When you step onto the Tarleton State campus, one of the first things you notice is construction. A new health center. New dormitories. New and renovated athletic facilities. The brand new 8,000-seat EECU Center for men’s and women’s basketball games is set to hold a grand opening celebration later this month.
The new buildings and facilities exemplify the construction that’s happening with the Texans’ women’s basketball program.
Just five years into its Division I history, the team is soaring to new heights in just two seasons with head coach Bill Brock.
“It’s always pretty cool and feels good when you have a little bit of success,” Brock said. “I’m very thankful to be here. The trajectory of this program, the athletic program and the academic part of Tarleton State is going straight up. It’s always nice to be on the beginning of something. I want to help build this foundation.”
He inherited a team that won just two conference games and eight total contests in 2023. Tarleton won 11 total games and improved its conference mark to 7-13 in 2024. The Texans won three of their final four regular-season games and carried that momentum into the postseason. As the No. 7 seed in the WAC tournament, they defeated Abilene Christian for their first conference tourney win in Division I.
“That first year we kind of hit a lot of adversity,” Tarleton guard Jakoriah Long said. “It was a lot going on through the program, trying to find our footing. I think we did that pretty well. We couldn’t have done it without Coach Brock and his patience. … One of the biggest things that first year was believing in who was leading and buying into him and his coaching and everything that he’s been through as a coach. We actually proved a lot people wrong that year. That was something that we said all the time: prove them wrong. I think we’re still doing it.”
Year two saw even more improvement. The Texans reached the 20-win plateau with a 20-14 overall record. They finished above .500 in the conference for the first time at the DI level with a 10-6 mark. Tarleton State came in second in the WAC and received an automatic bid to the WNIT.
“It has been an exciting two years most definitely,” Brock said. “The thing is that when I came in here, I just wanted to try to make the program relevant in the league, and I just wanted to try to make sure that at least you had to do a scouting report on Tarleton if you were going to play against us. I had some kids have who brought in pretty quick.”

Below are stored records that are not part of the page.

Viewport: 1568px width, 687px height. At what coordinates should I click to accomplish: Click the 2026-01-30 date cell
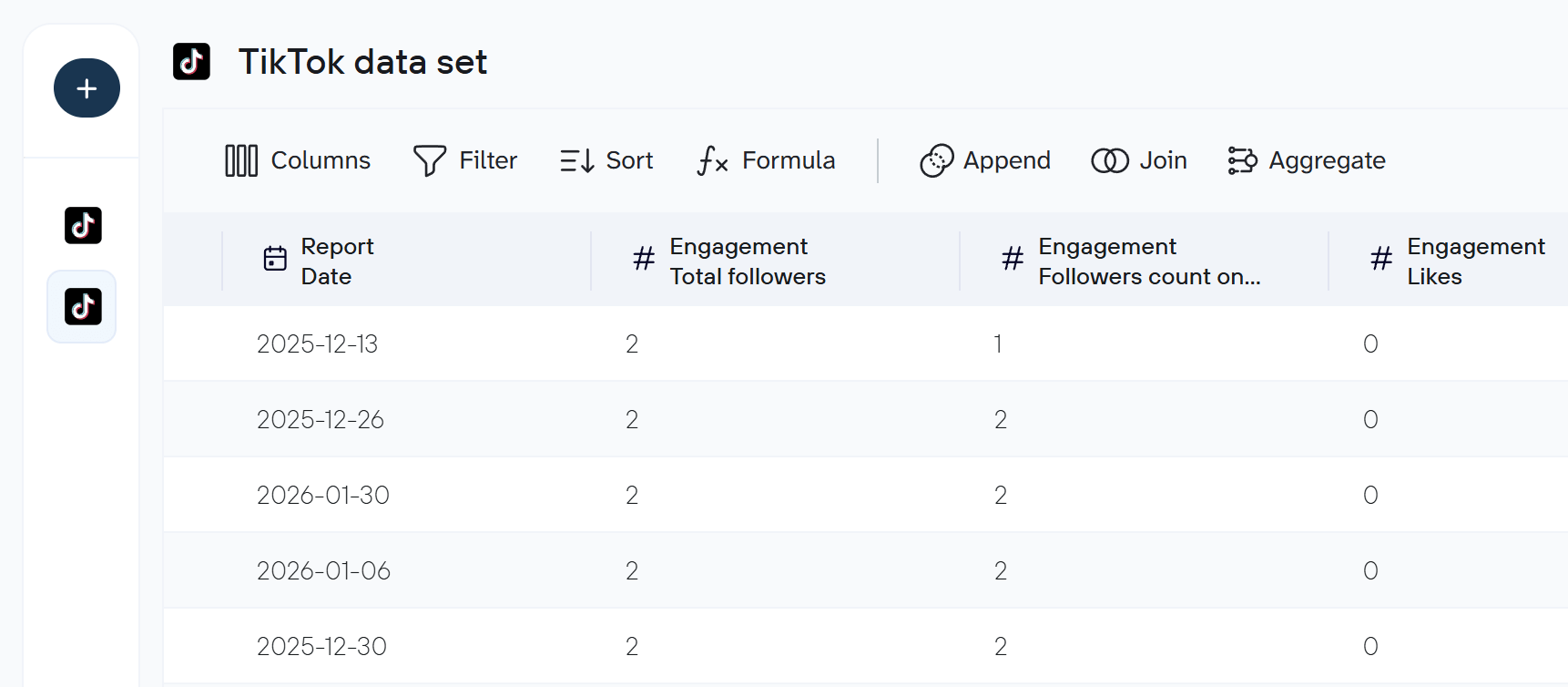[x=322, y=495]
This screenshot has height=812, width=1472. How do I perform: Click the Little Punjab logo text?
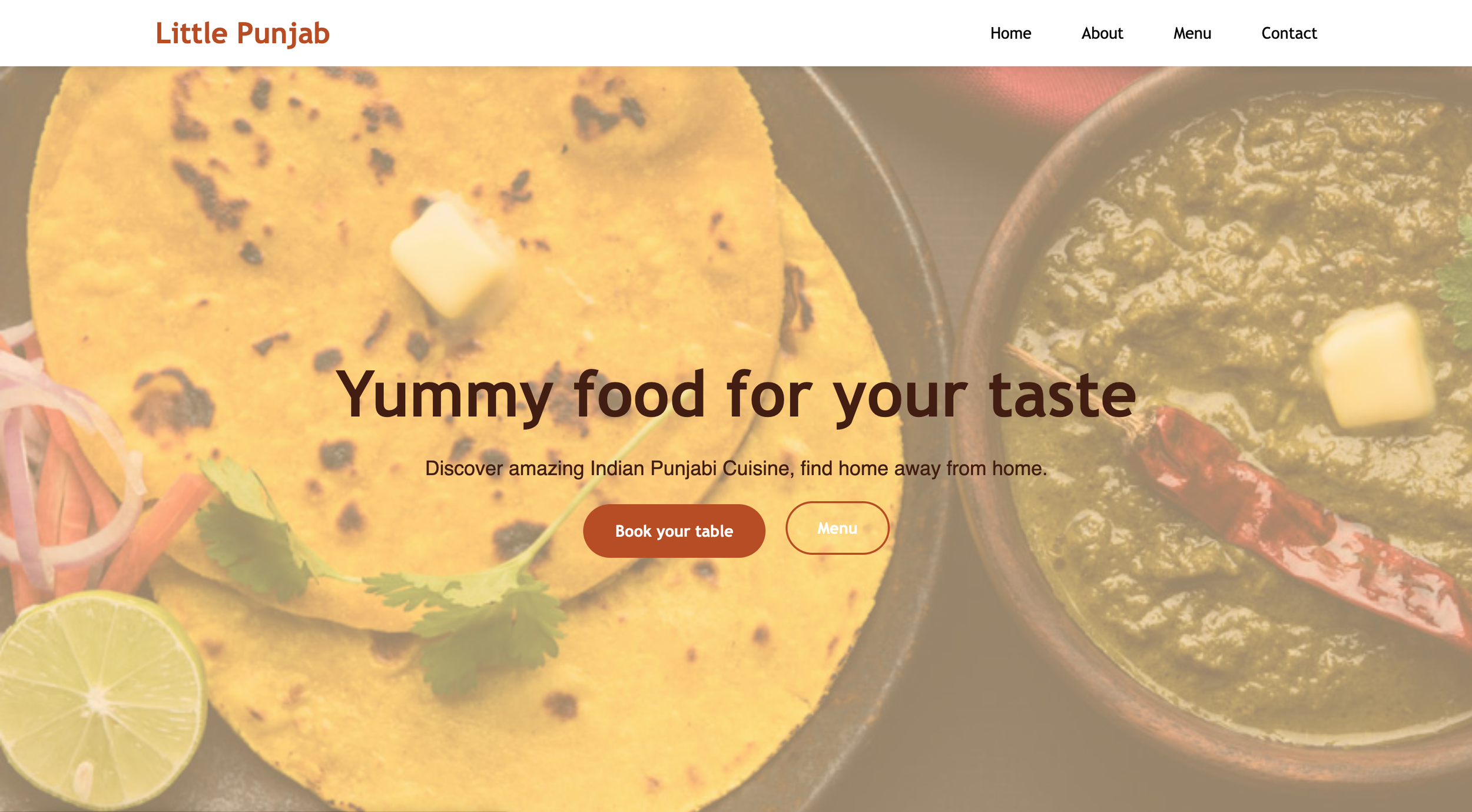point(243,33)
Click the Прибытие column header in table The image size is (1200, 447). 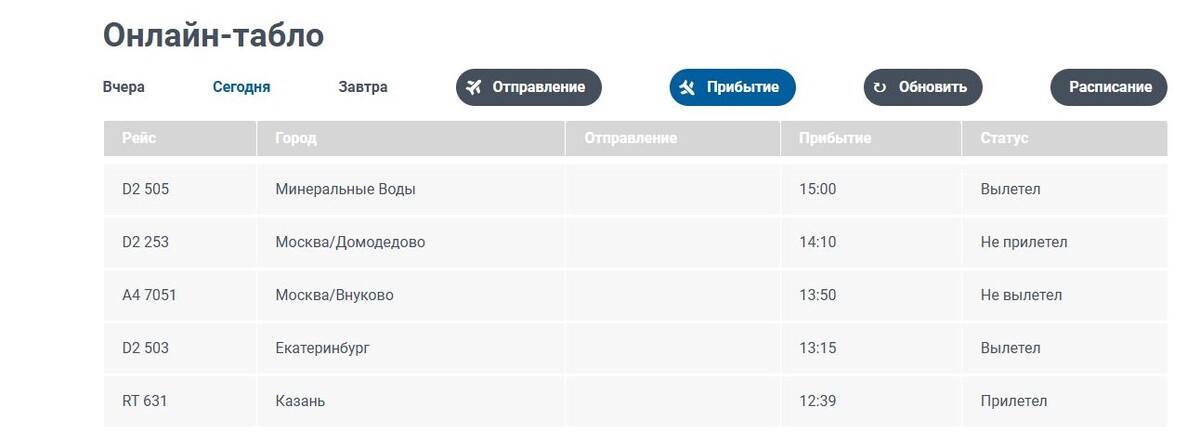tap(835, 138)
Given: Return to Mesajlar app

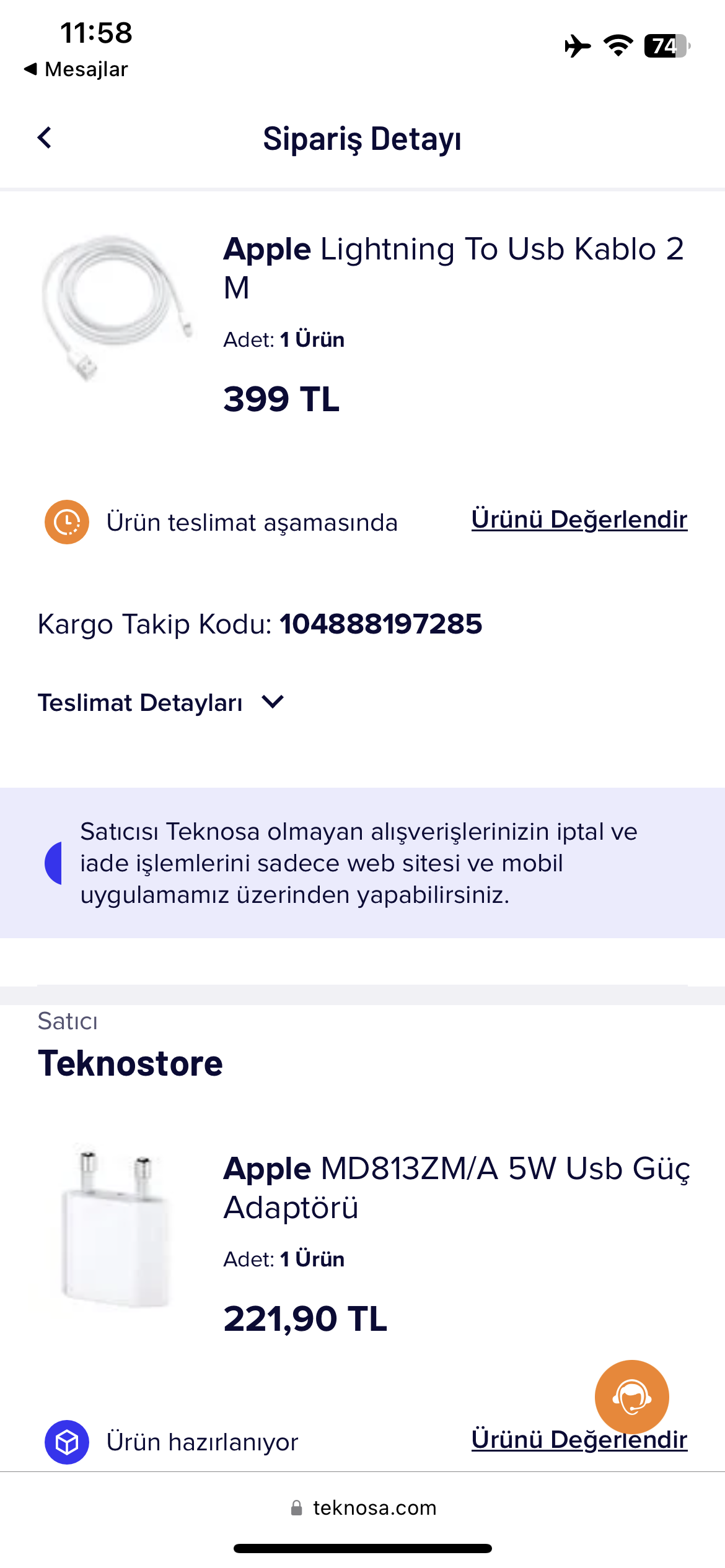Looking at the screenshot, I should coord(76,69).
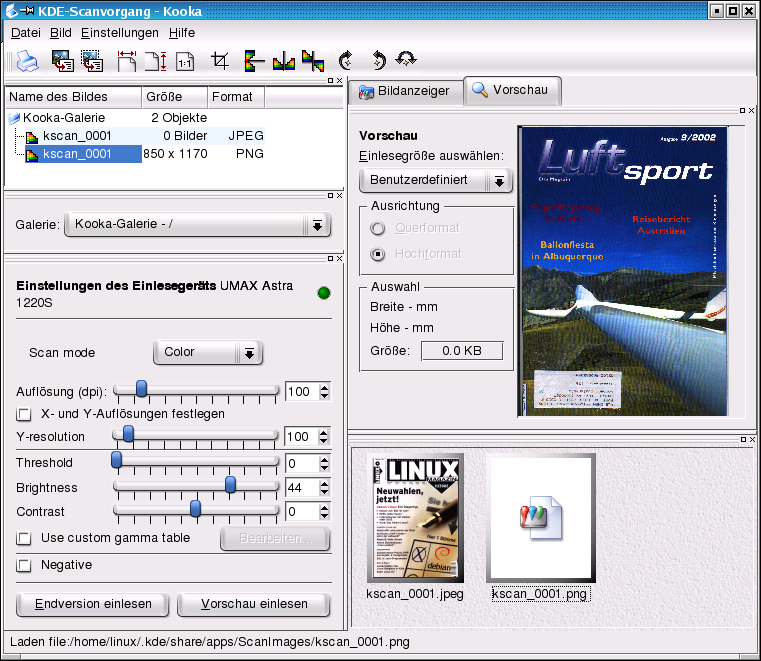
Task: Rotate image counter-clockwise using toolbar icon
Action: pyautogui.click(x=378, y=62)
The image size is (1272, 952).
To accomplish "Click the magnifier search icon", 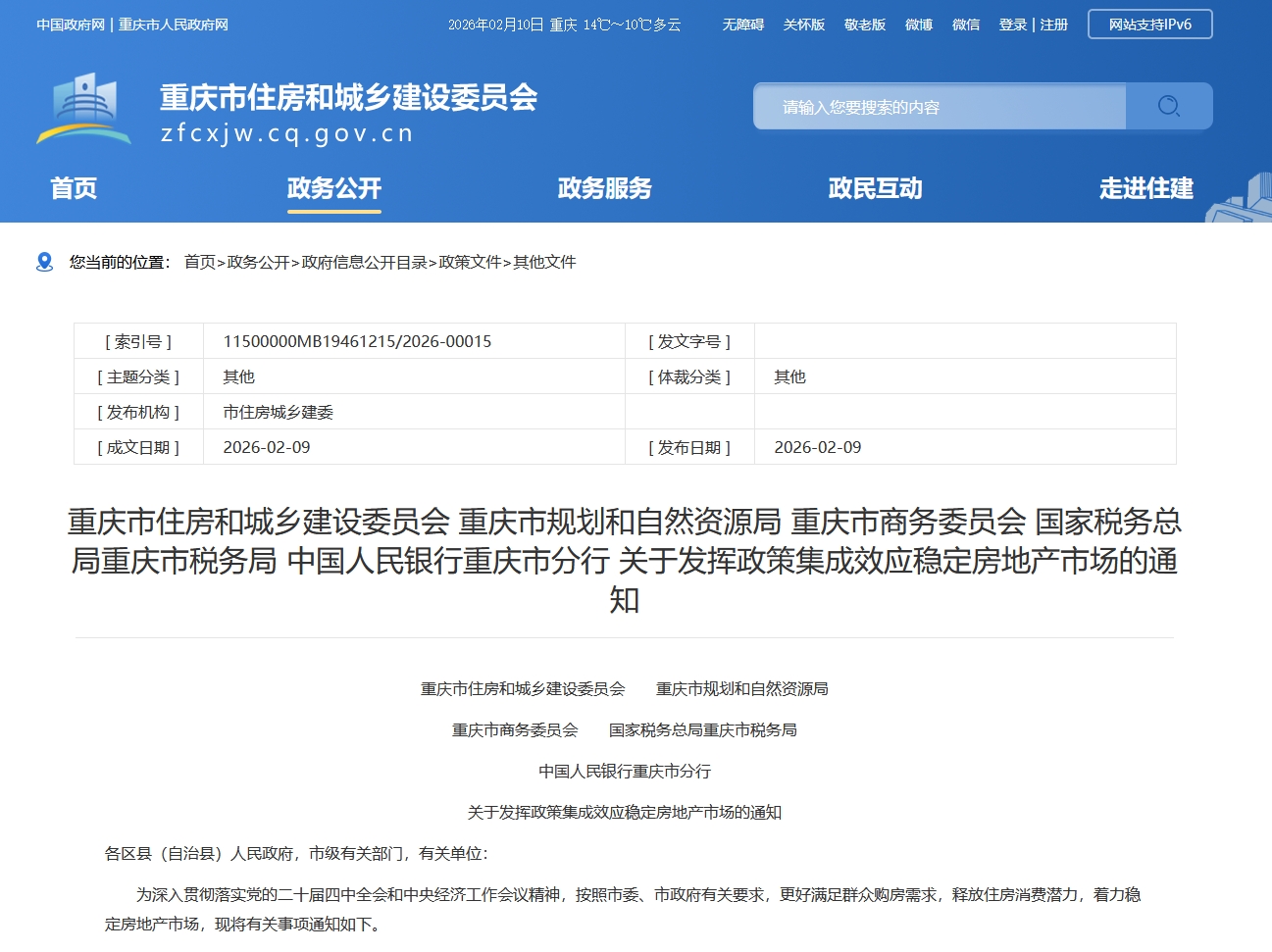I will click(1168, 106).
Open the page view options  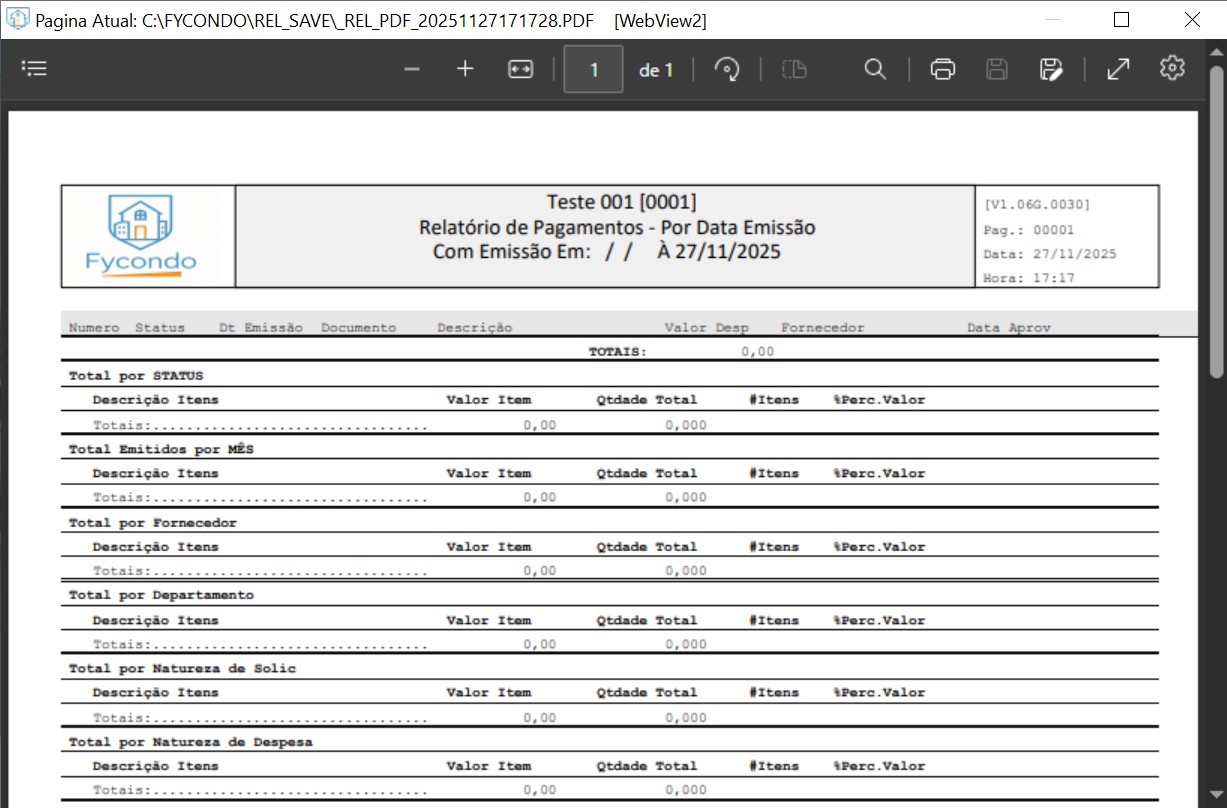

It wasn’t hard for the players to buy into Brock’s philosophies. Over the course of his 41-year coaching career, he has been a part of more than 1,000 wins. He won three national championships as an assistant at Baylor.
The Durant, Okla., native’s coaching career began at his alma mater Durant High School. From there, he became an assistant at Division-II East Central. He received his first college head coaching opportunity at Grayson College, a junior college in Texas, where he spent 13 seasons and won national coach of year honors in 1996. He is in the school’s hall of fame and has the court named for him.
An opportunity at Division-I level came calling. It was Kim Mulkey on the other end. So, off he went to Baylor. During two different stints with the Bears, he won three national titles and went to four Final Fours. He left for three seasons in the middle of that run to be associate head coach at Texas Tech.
“He’s kind of our cheat code to a championship,” Long said. “You have somebody who’s been there. You have somebody who knows what it takes, and you couldn’t ask for anyone else to lead a team to a championship … He’s been there. He knows what that feels like.”
Long grew up in Waco and attended camps run by Mulkey and Brock. She looked up to the two of them and is now making the most of playing for Brock. The guard received All-WAC Second Team honors last season and led the Texans in scoring during conference play (13.3 points per game).
When Mulkey left Baylor for LSU in 2021, Brock was left with a decision: continue his partnership with the hall-of-famer or remain in Texas. His family (wife, children and grandchildren) kept his heart in the Lone Star State.
Brock became a head coach for the first time in more than 20 years as he assumed the head coaching position at McLennan Community College right in Waco. He guided the team to a 28-5 record and its first berth in the NJCAA Division I Women’s Basketball Championships since 1984 in his lone season there. He then moved 80 miles northwest to Stephenville and became a DI head coach for the first time at Tarleton.
For Brock, all the successes he has had are only as special as the people with whom he shares them.
“If you are successful in this business and then when you eventually, if you get to what they call the top, if you don’t have someone to share that experience with, it’s a lost feeling,” he said. “I’ve always had the experience of sharing [the championship feeling] with my family, and that means a lot to me.”
Could the next championship feeling come in 2026 with Tarleton State?